# TASK ITEM:
Pick each line containing the word "width" out of the data below.

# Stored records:
'''

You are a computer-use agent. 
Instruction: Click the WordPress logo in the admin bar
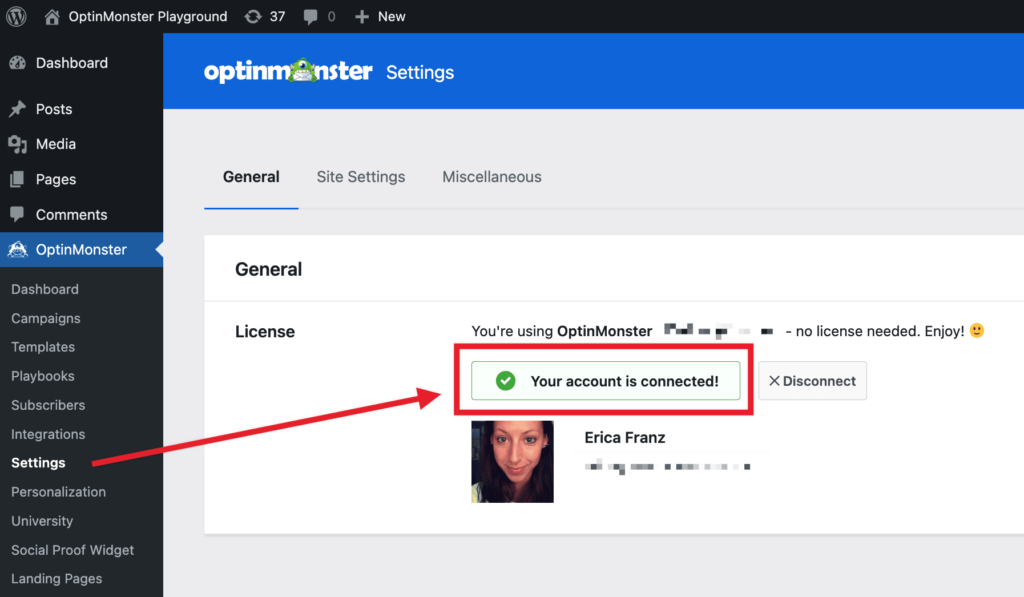pyautogui.click(x=15, y=16)

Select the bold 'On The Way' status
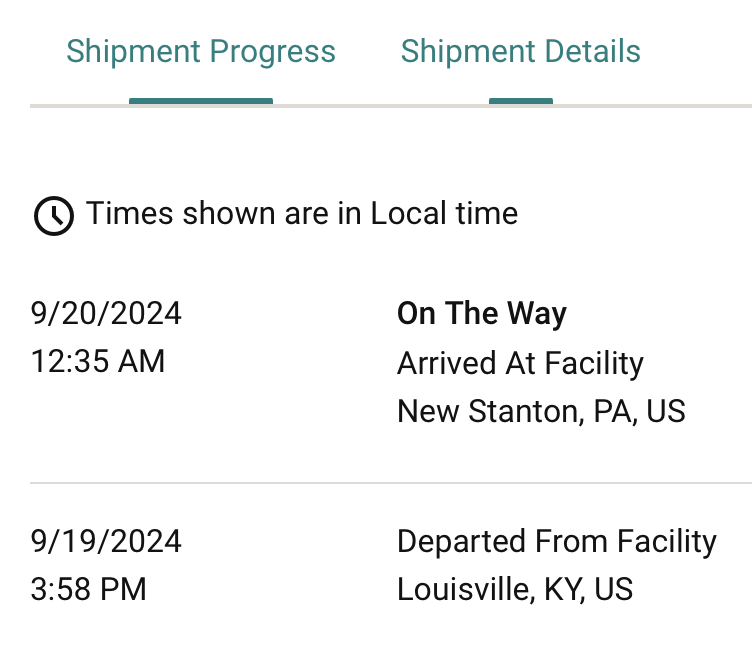482,314
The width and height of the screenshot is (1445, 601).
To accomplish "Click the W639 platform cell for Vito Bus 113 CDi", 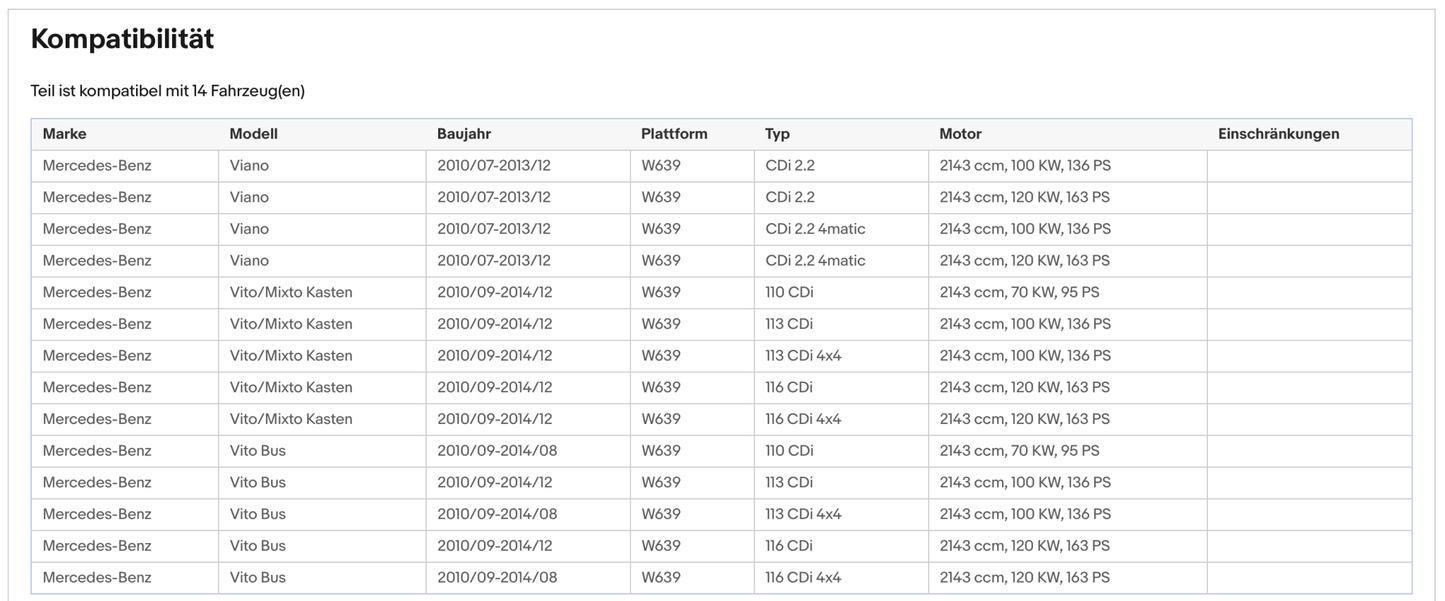I will click(661, 482).
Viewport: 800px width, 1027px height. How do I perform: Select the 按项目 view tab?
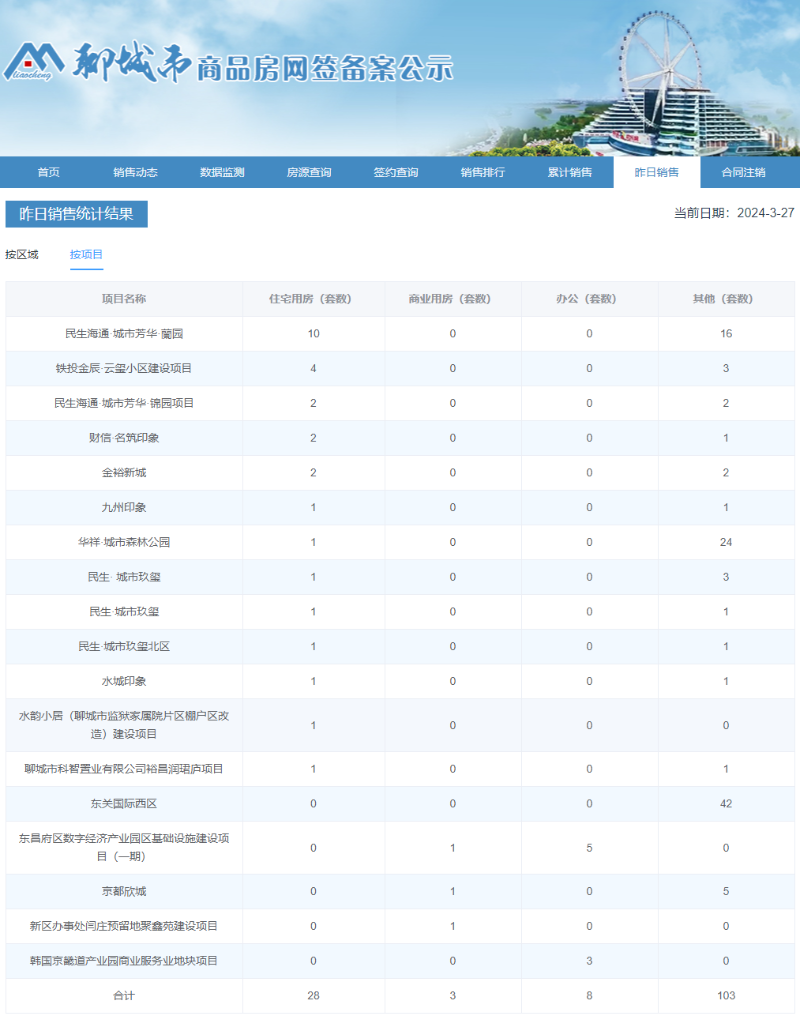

'''

# ANSWER TO THE EXERCISE:
The width and height of the screenshot is (1445, 601).
Viewport: 800px width, 1027px height. How do I perform: Select the 按项目 view tab?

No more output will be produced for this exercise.